Peut-être parce que ce n’était pas un rêve, mais une autre expérience. C’est con, mais cette pensée m’a aidée. Chez moi, on ne croyait en rien. La vie commençait et se terminait, rien n’était dessus ni dessous. Alors, toute seule, je me suis mise à ajouter un peu de magie dans ce quotidien en 2D. Je me suis mise à croire profondément qu’il me regardait, qu’il me guidait, qu’il était là pour moi. Je ne pouvais pas le voir, mais il était là, quelque part. Ma bonne étoile. Il était venu m’apporter un message pour me soulager.

J’y crois toujours. Peut-être que c’est mon inconscient/subconscient qui a édicté cette stratégie pour me soulager. Peut-être que c’est juste un rêve comme un autre. Peu importe, tant qu’il m’aide à vivre mon deuil et à me reconstruire. Tant qu’il comble l’absence.

Petit à petit, mes larmes se sont taries.
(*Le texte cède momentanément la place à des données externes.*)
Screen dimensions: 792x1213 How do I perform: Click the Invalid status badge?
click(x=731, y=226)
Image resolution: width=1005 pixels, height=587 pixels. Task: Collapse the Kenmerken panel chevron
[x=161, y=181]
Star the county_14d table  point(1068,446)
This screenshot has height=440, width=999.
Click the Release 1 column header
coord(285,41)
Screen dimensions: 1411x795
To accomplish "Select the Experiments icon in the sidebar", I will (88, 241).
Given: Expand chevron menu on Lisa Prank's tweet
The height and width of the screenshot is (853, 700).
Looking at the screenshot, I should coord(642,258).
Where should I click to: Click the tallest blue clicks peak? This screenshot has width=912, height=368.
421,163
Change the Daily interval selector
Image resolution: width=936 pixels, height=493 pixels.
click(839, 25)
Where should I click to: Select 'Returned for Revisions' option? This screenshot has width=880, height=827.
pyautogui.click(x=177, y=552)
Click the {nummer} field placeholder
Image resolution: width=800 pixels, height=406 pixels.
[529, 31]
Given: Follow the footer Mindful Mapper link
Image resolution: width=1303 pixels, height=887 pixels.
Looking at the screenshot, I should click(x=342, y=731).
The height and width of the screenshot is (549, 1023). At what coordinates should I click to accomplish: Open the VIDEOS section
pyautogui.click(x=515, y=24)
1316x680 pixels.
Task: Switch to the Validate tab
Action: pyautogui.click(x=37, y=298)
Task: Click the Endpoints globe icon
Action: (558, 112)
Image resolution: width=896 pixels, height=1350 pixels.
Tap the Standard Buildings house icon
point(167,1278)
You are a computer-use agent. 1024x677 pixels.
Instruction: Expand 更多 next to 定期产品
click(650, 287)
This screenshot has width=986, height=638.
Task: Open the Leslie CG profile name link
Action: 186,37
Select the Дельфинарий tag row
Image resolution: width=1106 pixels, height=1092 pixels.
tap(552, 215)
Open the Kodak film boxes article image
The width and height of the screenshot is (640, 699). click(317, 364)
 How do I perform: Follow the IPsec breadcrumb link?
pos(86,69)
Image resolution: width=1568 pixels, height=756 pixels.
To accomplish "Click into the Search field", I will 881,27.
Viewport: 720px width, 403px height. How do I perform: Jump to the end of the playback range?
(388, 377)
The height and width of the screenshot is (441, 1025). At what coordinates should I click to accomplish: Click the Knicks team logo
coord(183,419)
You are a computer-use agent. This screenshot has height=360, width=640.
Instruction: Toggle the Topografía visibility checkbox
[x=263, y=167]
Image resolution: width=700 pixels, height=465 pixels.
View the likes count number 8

J’ai pu recommencer à penser à lui avec le sourire, j’ai pu en parler sans trembler. J’ai arrêté de me griffer les jambes et j’ai réussi à retrouver l’envie de me lever le matin. J’ai même réussi à aller le voir sur sa tombe, quand avant, les portes du cimetière m’étaient infranchissables. Mon père a pleuré et rappelé son absence terrible pour mon mariage. Moi, je savais qu’il était là. J’ai arrêté de me détester.

Mon adolescence pourrait se résumer à ce deuil. Ce deuil de lui, ce deuil de mon enfance bénie et protégée. J’étais l’écorchée vive. Je crois que j’ai moins souffert de mes deux ans de violences conjugales que de ça. A ce point-là. J’espère vivre mes prochains deuils différemment, avec beaucoup plus de recul et de philosophie. Avec de la spiritualité. J’espère que cette souffrance n’est pas vaine.

L’enchaînement de réactions qu’a amené cette mort est sans fin. Je me suis détachée de mes parents et de ma grand-mère, par crainte de souffrir encore s’ils mourraient. J’ai tenté de n’être plus atteinte par rien avant de me rendre compte que je prenais le mauvais chemin … Puis je suis revenue à la vie, pleine de nouvelles joies et de nouveaux sentiments. Ca a pris du temps, 15 ans, mais j’y suis parvenue. Et vous, comment avez-vous vécu vos deuils ?


20 thoughts on “Mon deuil.

  1. Ornella Répondre

    Ah c’est génial ce que je lis. Le voyage d’une enfant catapultée au rang d’adulte, balancée dans la souffrance et l’incompréhension, les épreuves, tout ça pour mieux profiter de la vie ensuite.
    J’ai eu ce truc là avec mon grand-père. Le rêve dont tu parles qui n’en était absolument pas un et qui était un message. Mon grand-père maternel, je ne l’ai jamais connu et j’ai toujours ressenti pourtant un amour débordant pour lui. Il aimait les enfants, et je savais qu’il aurait adoré avoir une petite fille. Il est mort avant ma naissance malheureusement. A une époque, j’ai vers 12 ans, j’ai pris l’habitude de lui parler avant de dormir. De lui demander de venir me rencontrer dans mon sommeil et me parler. Qu’il me manquait et que je voulais le voir. Ca a été très très long, ça a mis 2 ans environ avant de vivre ce rêve qui a tout changé. Je te passe les détails, mais il m’a dit par 3 fois dans le rêve, un phrase que je n’oublierai jamais : « Regarde comme je t’aime. » Cette phrase est toute ma vie.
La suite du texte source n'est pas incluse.